> [What is asked]
A: In the email about OpenVPN on Android, which file and function does Gert Doering name for the part that would still need to be implemented?
B: Pick up the email about OpenVPN on Android after its last line and write the rest of the reply to Gert.

> [Selected excerpt]
<<<<

Hey Gert,

On Wed, Feb 8, 2012 at 10:24 AM, Gert Doering <g...@greenie.muc.de> wrote:
> Hi,
>
> On Wed, Feb 08, 2012 at 04:47:35AM -0800, James Ring wrote:
>> Perhaps I wrote this too hastily. I wasn't thinking of how OpenVPN
>> actually works. OpenVPN would:
>>
>> * open the connection (tcp or udp) to the remote end
>> * negotiate session parameters
>> * provide the Android Java wrapper with the session parameters via the
>> service pipe
>> * receive the file descriptor to use as the tun/tap device from the
>> Android Java wrapper via the service pipe
>
> Exactly.  The first three things are sort of "nearly done", the
> "receive file descriptor to use for tun/tap" would need to be
> implemented (tun.c, open_tun(), #ifdef ANDROID_MAGIC_VPN :-) )

>>>>

> [Entries]
<<<<

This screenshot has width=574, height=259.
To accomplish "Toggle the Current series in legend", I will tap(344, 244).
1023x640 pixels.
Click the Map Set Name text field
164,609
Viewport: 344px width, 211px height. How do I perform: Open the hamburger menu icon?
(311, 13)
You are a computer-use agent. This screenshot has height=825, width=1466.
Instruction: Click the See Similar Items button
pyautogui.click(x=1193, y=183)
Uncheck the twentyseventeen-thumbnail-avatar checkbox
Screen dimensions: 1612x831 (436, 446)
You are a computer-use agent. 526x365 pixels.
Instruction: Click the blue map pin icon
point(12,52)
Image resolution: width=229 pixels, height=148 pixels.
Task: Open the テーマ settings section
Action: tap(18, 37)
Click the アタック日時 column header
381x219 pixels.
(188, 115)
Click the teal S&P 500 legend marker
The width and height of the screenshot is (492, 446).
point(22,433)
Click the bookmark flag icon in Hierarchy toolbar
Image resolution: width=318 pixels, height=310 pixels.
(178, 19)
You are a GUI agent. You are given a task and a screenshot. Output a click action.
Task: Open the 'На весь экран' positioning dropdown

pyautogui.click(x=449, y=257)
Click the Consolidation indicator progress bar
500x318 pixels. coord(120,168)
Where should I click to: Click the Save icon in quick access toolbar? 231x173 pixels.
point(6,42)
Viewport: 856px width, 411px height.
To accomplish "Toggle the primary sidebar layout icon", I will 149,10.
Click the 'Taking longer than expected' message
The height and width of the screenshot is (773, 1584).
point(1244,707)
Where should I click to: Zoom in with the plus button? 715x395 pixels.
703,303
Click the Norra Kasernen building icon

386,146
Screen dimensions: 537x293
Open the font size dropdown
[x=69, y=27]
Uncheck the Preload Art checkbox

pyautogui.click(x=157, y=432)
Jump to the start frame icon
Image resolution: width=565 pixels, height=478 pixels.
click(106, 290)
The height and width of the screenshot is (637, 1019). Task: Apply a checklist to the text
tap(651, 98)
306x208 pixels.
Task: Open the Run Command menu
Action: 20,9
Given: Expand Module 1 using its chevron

>>>>

> [Results for each task]
A: The open_tun() function in tun.c.

B:
I was thinking about this a little more. Presumably openvpn will be
forked and exec'd before the file descriptor is available. Presumably
openvpn could connect to a UNIX domain socket inside open_tun() if
ANDROID_MAGIC_VPN is specified.

Does other code within openvpn care whether the fd is a UNIX socket or
a tun/tap device? I'm guessing there may be some ioctls it wants to
perform on the device. Other than that, openvpn would be reading and
writing IP packets with an encrypted payload and the Java wrapper
would be responsible for forwarding the bytes between the UNIX domain
socket and the actual tun device.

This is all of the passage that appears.